In the hearing transcript, what does Senator Kyl tell the chairman he will do with his questions?

• _Article_:
════════════════
ALITO: That happens to me all the time at home, Senator.


(LAUGHTER)


SPECTER: I'm not saying when you come home, Judge Alito. The reception for a judge or a senator or even the chief justice is very different at home than when he walks into a room and a bailiff shouts, "All rise." Just crossed my mind that we weren't all standing up. But as Chief Justice Roberts said, this is a discussion among equals; that is, until you're confirmed, if confirmed.


Senator Kyl?


KYL: Mr. Chairman, I'll reserve my questions for now. Thank you.


SPECTER: Senator Kyl is reserving his time.


Senator Feinstein is about to join us, coming in, so we'll await her arrival, which should be imminently.


I think Senator Feinstein is going to be a few moments or more, so let's turn to Senator Feingold.


FEINGOLD: Mr. Chairman, if that's your wish, I'd certainly defer to Senator Feinstein if she wants to reclaim her time when she comes. But I'll get started if you want.


SPECTER: Let's wait another minute or two for her. She's not in the back room and she's not in the corridor. But let's wait another minute or two for her.


SPECTER: Senator Feinstein, you have made another dramatic entrance. We were all assembled for the committee action on Chief Justice Roberts' when you were on the floor in your position on the Appropriations Committee, managing a bill, and the 17 of us were there.


FEINSTEIN: Not quite, but I thank you for that...
════════════════
• _Raw data_:
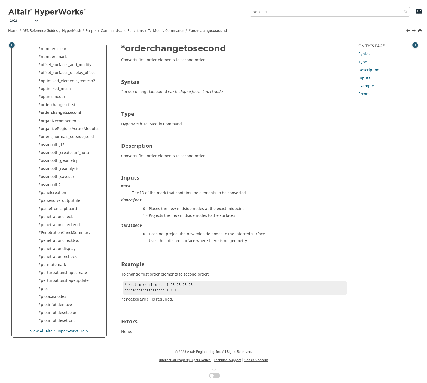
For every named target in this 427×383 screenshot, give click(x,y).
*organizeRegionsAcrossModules (68, 129)
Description (368, 70)
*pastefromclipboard (57, 209)
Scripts (91, 30)
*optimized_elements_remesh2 (66, 81)
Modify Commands (166, 30)
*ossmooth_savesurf (57, 177)
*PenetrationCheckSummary (64, 233)
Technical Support (227, 359)
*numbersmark (52, 57)
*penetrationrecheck (57, 257)
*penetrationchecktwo (58, 240)
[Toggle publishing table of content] (12, 45)
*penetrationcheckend (59, 225)
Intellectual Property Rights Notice (185, 359)
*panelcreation (52, 193)
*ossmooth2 (49, 185)
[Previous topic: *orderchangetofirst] (409, 31)
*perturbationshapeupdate (63, 280)
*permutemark (52, 265)
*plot (43, 289)
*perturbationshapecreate (62, 273)
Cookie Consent (256, 359)
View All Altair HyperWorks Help (59, 331)
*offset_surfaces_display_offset (66, 73)
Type (362, 62)
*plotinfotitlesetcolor (57, 313)
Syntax (364, 54)
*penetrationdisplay (56, 249)
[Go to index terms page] (413, 14)
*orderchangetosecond (207, 30)
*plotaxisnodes (52, 296)
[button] (36, 49)
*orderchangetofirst (56, 105)
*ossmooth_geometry (58, 160)
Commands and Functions (122, 30)
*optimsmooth (51, 97)
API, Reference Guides (40, 30)
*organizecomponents (59, 121)
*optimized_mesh (54, 89)
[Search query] (330, 12)
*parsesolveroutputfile (59, 200)
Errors (364, 94)
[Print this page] (421, 31)
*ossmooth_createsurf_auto (63, 153)
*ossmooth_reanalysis (58, 169)
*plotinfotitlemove (55, 305)
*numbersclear (52, 49)
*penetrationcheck (55, 217)
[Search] (404, 12)
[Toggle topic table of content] (415, 45)
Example (366, 86)
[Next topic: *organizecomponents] (414, 31)
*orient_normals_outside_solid (66, 137)
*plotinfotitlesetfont (56, 320)
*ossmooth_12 (51, 145)
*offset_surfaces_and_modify (64, 65)
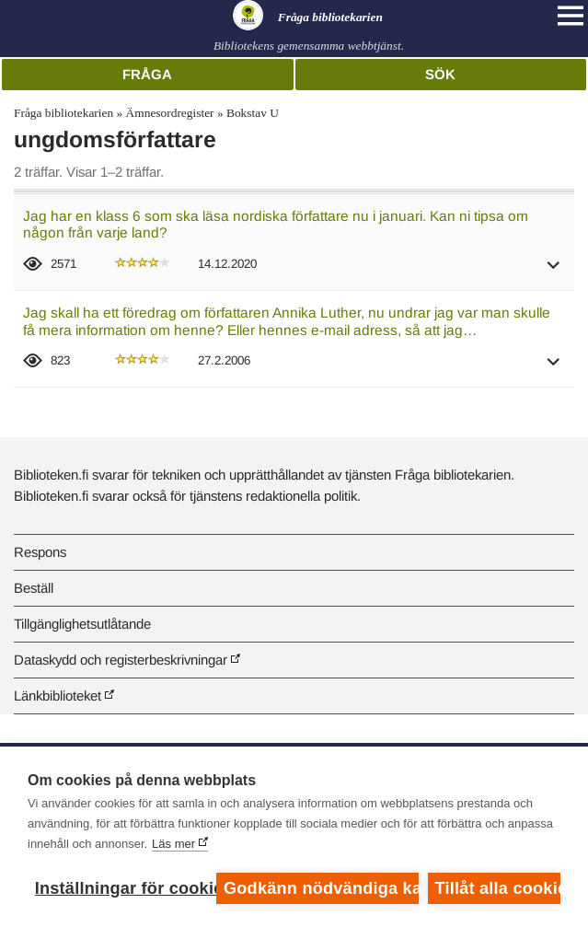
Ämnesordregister (170, 113)
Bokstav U (252, 113)
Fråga (147, 74)
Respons (40, 552)
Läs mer (173, 844)
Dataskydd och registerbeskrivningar (120, 659)
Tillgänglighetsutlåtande (82, 624)
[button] (554, 271)
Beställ (33, 588)
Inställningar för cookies (121, 888)
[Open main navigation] (570, 16)
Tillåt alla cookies (497, 888)
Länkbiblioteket (57, 695)
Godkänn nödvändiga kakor (321, 888)
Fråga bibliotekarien (63, 113)
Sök (440, 74)
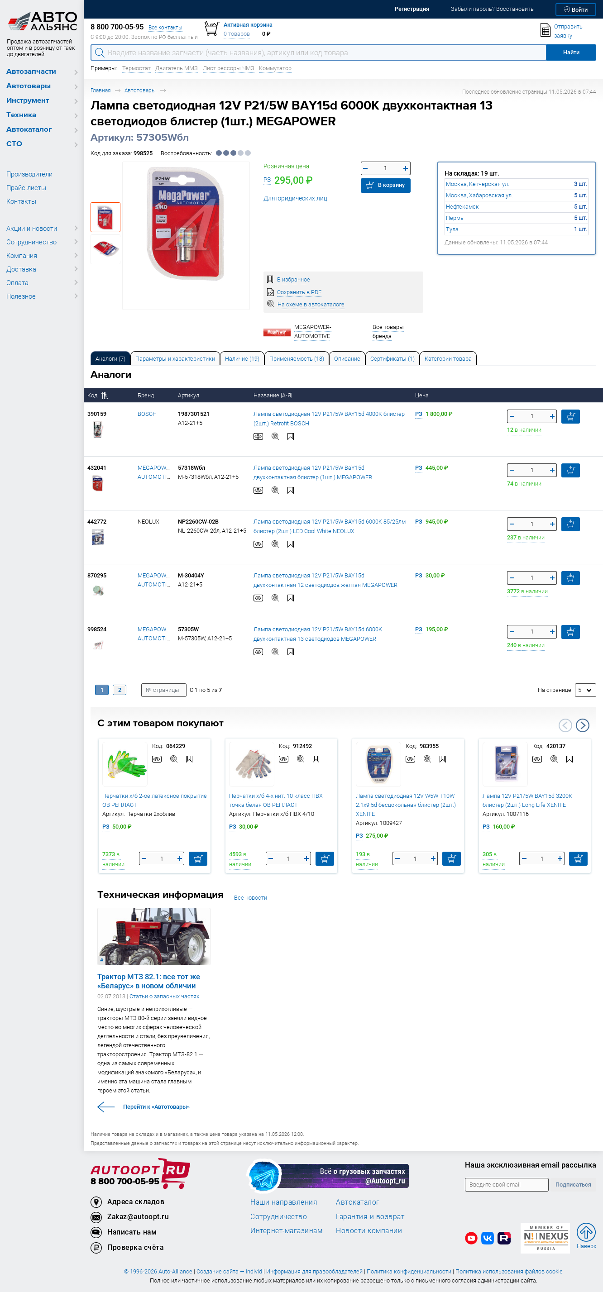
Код (97, 395)
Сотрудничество (31, 241)
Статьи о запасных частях (164, 996)
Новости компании (369, 1230)
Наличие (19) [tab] (242, 358)
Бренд (146, 395)
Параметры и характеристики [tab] (175, 358)
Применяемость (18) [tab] (296, 358)
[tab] (110, 358)
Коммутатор (275, 68)
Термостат (136, 68)
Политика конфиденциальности (409, 1271)
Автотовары (28, 86)
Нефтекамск (462, 206)
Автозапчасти (31, 72)
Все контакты (165, 27)
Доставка (21, 268)
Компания (21, 255)
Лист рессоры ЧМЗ (228, 68)
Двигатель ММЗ (176, 68)
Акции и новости (31, 228)
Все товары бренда (388, 331)
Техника (21, 115)
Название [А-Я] (274, 395)
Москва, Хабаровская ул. (479, 195)
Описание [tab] (347, 358)
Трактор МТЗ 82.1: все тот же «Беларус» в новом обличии (148, 981)
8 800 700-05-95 (125, 1182)
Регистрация (412, 9)
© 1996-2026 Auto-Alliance (158, 1271)
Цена (422, 395)
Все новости (250, 897)
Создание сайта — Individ (229, 1271)
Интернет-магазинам (286, 1230)
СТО (14, 144)
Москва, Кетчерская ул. (477, 184)
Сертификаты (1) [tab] (392, 358)
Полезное (21, 295)
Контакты (21, 200)
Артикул (189, 395)
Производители (29, 173)
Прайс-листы (26, 187)
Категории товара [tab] (448, 358)
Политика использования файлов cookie (509, 1271)
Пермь (455, 218)
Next (582, 725)
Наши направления (283, 1202)
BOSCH (147, 414)
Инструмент (27, 101)
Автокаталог (29, 129)
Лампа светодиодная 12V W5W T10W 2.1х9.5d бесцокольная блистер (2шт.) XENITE (406, 805)
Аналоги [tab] (110, 358)
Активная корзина (248, 25)
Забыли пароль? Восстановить (492, 9)
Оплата (17, 282)
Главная (100, 90)
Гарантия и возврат (370, 1216)
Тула (452, 229)
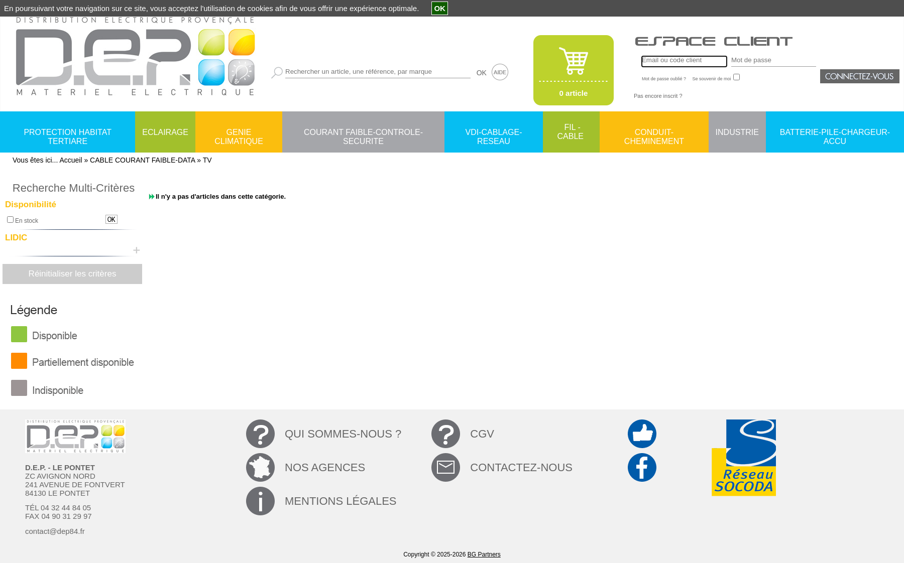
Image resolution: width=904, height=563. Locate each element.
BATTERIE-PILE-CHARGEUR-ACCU (835, 133)
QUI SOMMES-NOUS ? (343, 434)
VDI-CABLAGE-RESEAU (494, 133)
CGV (482, 434)
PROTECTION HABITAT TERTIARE (67, 133)
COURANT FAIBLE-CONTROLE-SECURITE (363, 133)
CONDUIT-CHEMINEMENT (654, 133)
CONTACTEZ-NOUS (521, 467)
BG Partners (484, 554)
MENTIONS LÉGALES (341, 501)
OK (482, 73)
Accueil (70, 160)
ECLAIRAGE (165, 132)
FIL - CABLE (570, 131)
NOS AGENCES (325, 467)
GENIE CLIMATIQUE (238, 133)
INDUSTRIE (737, 132)
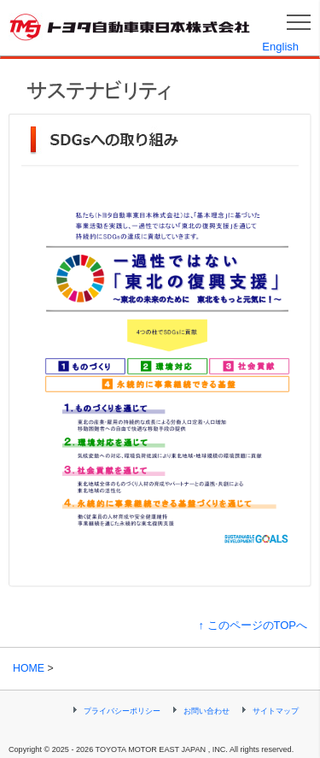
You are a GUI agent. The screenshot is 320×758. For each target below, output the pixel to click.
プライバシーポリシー (122, 711)
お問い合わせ (206, 711)
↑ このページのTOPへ (252, 625)
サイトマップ (276, 711)
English (280, 46)
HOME (28, 668)
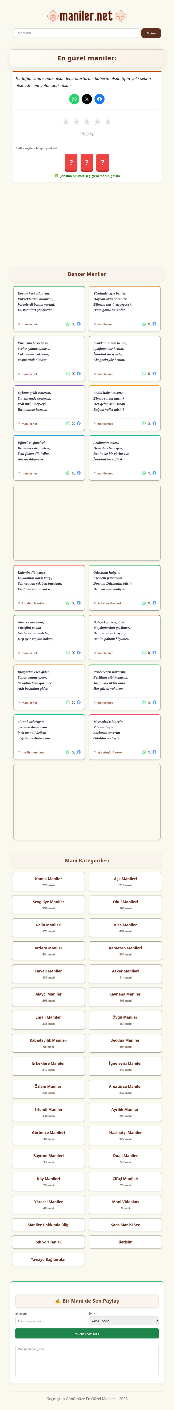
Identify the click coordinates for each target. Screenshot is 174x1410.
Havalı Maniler (48, 970)
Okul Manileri (125, 901)
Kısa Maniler (125, 924)
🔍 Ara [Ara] (151, 33)
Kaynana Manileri (125, 994)
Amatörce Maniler (125, 1086)
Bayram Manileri (48, 1155)
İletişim (125, 1242)
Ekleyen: (21, 1313)
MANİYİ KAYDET (87, 1333)
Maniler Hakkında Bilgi (48, 1224)
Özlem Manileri (48, 1086)
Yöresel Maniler (48, 1201)
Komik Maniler (48, 878)
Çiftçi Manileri (125, 1178)
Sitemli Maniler (48, 1109)
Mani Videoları (125, 1201)
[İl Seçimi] (124, 1320)
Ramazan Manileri (125, 947)
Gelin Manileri (48, 924)
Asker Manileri (125, 970)
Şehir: (92, 1313)
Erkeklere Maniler (48, 1063)
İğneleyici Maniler (125, 1063)
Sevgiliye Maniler (48, 901)
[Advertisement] (87, 222)
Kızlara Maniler (48, 947)
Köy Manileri (48, 1178)
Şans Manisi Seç (125, 1224)
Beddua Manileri (125, 1040)
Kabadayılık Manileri (49, 1040)
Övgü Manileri (125, 1017)
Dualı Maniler (125, 1155)
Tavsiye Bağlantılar (48, 1259)
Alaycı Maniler (48, 994)
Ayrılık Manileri (125, 1109)
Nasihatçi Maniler (125, 1132)
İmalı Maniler (48, 1017)
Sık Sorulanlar (48, 1242)
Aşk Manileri (125, 878)
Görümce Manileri (48, 1132)
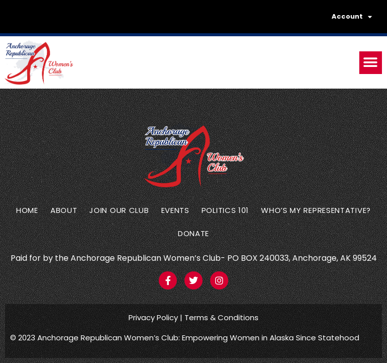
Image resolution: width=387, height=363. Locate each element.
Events (175, 210)
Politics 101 (225, 210)
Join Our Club (119, 210)
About (64, 210)
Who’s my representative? (316, 210)
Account (352, 17)
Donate (193, 233)
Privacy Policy (153, 317)
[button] (370, 62)
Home (27, 210)
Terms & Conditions (221, 317)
════════════════
• _Task answer_:
He will reserve them for now.